- _Requirement_:
Copy every line of text in the data below word for word, leaving out the pictures.
------ Material for this task ------
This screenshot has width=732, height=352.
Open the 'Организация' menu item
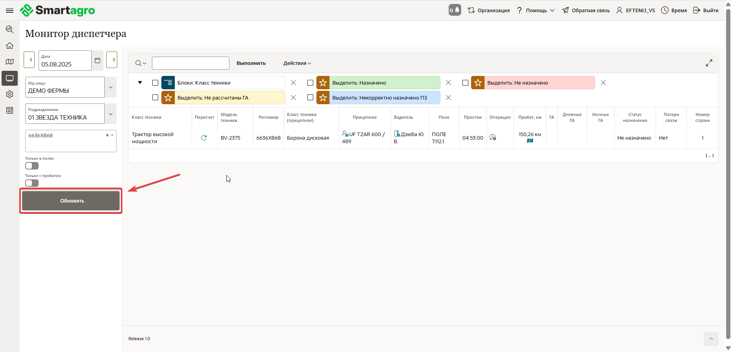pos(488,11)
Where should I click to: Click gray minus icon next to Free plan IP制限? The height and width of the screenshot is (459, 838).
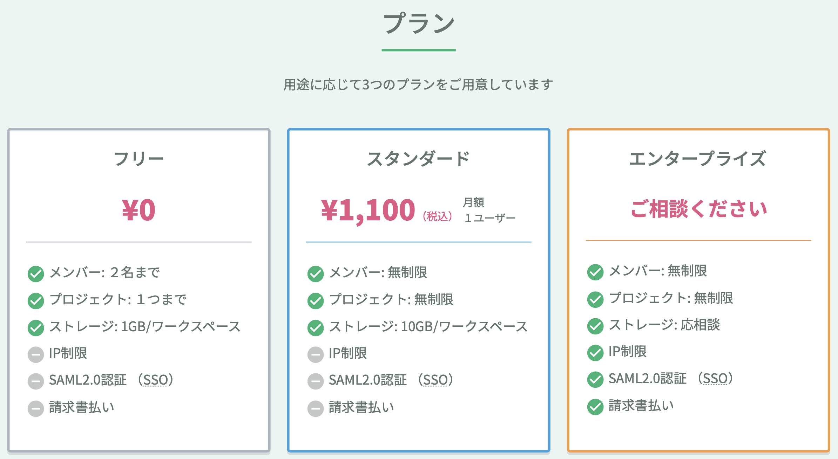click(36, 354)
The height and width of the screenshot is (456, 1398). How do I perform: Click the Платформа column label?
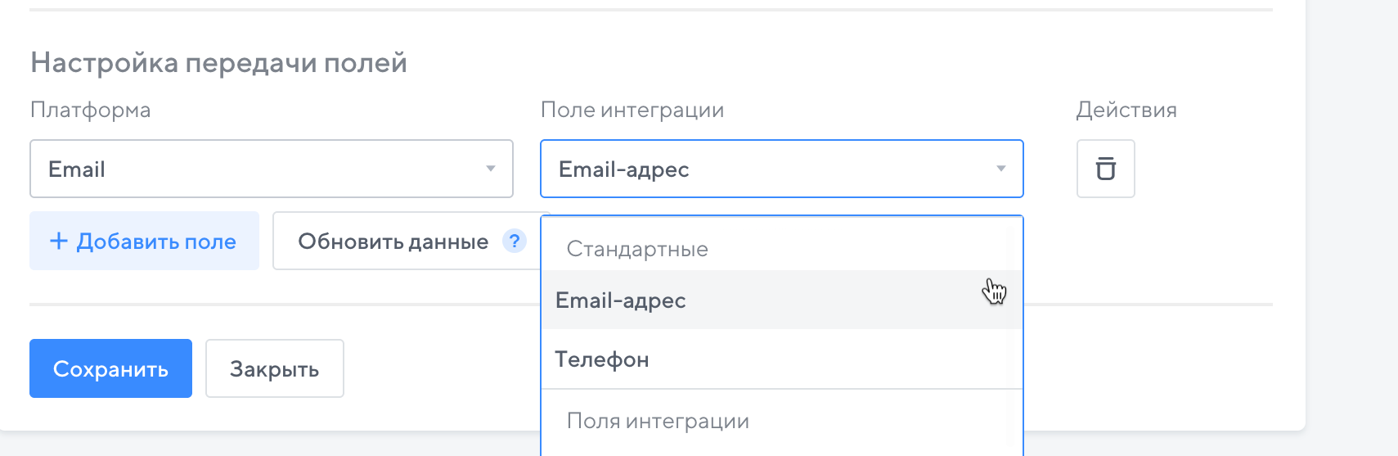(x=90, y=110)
------
- _Final result_:
This screenshot has width=732, height=352.
Open the 'Организация' menu item
pos(488,11)
Where should I click to: Click gray minus icon next to Free plan IP制限? The height and width of the screenshot is (459, 838).
click(36, 354)
The height and width of the screenshot is (456, 1398). How do I perform: Click the Платформа column label?
(x=90, y=110)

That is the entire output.